### WRITTEN TASK
Repeat everything in the items below from the line containing "Open the test history clock icon" down to the line containing "pos(268,54)", both included, and leave out the pictures.

### DATA EXCERPTS
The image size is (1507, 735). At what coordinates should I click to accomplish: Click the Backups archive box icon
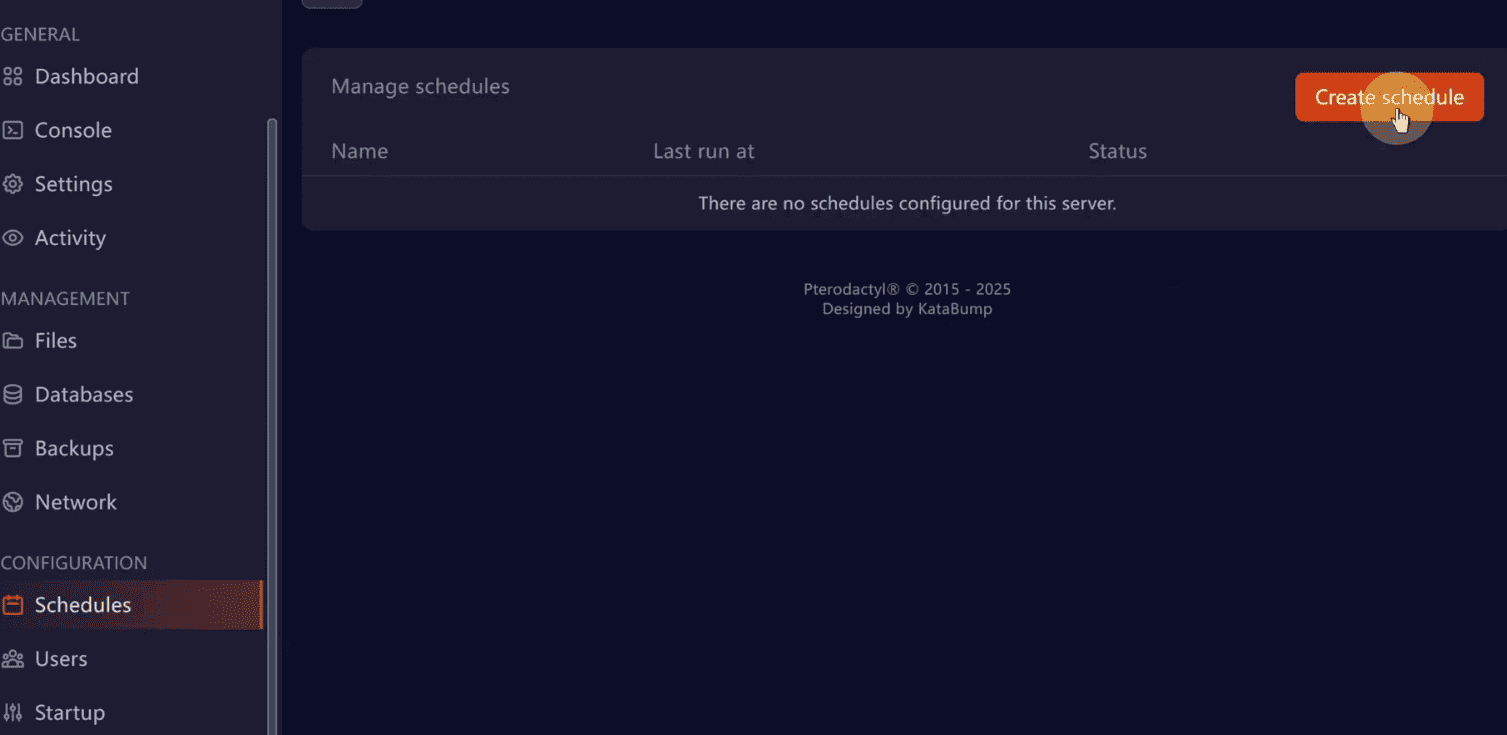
--
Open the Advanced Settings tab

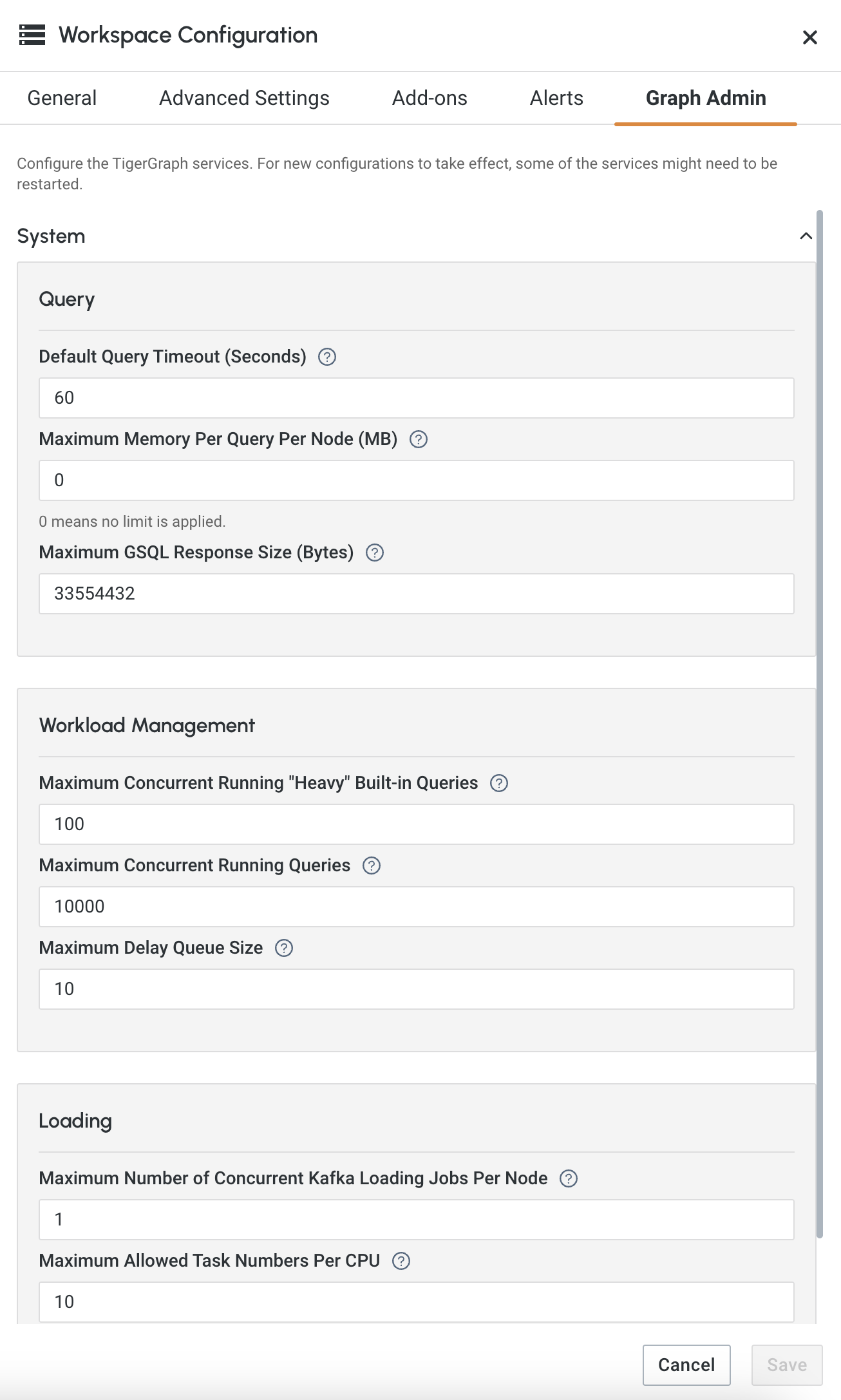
---
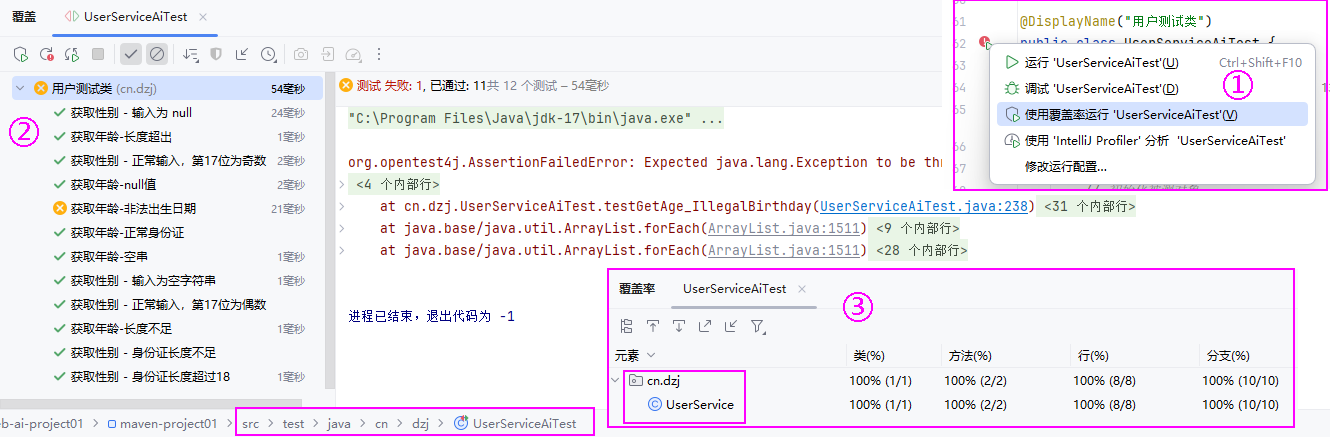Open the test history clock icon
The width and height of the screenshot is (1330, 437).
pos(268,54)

### WORKED ANSWER
Open the test history clock icon
The width and height of the screenshot is (1330, 437).
pos(268,54)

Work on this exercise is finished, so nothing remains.